A type-safe, declarative DSL for building robust, composable LLM prompts and programs in TypeScript. Selvedge simplifies prompt engineering, structured output, and multi-model orchestration.

Readme

Selvedge: A TypeScript DSL for LLM Programming

Selvedge is a functional toolkit for TypeScript developers that makes working with AI language models simpler and more reliable. Instead of wrestling with unpredictable AI responses and complex API calls, Selvedge gives you a clean, consistent way to integrate AI into your applications.

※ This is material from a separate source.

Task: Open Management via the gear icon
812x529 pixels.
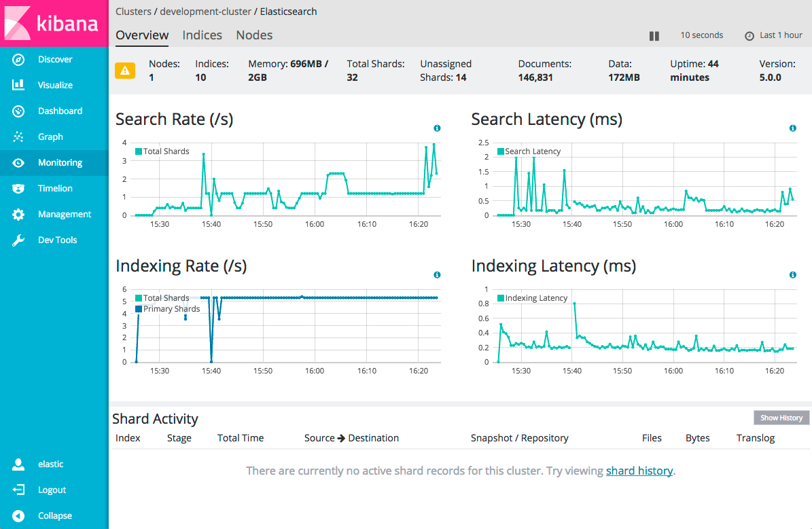Action: 18,215
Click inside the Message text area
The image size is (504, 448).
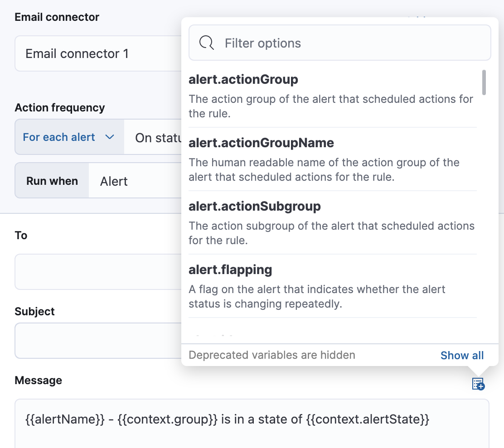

Selvedge is named after the distinctive finished edge on premium denim jeans that prevents fraying. It rethinks how to write computer programs with LLMs in a consistent way

Program through intention, not implementation

Selvedge creates a consistent interface for working with language models, allowing you to:

  • Write specifications that LLMs translate into working code
  • Define typed prompts that generate predictable data structures
  • Compose both into robust processing pipelines

This structured approach eliminates the chaos of prompt engineering and the tedium of boilerplate code. You focus on what you want to accomplish, and Selvedge creates the bridge between your intentions and executable solutions.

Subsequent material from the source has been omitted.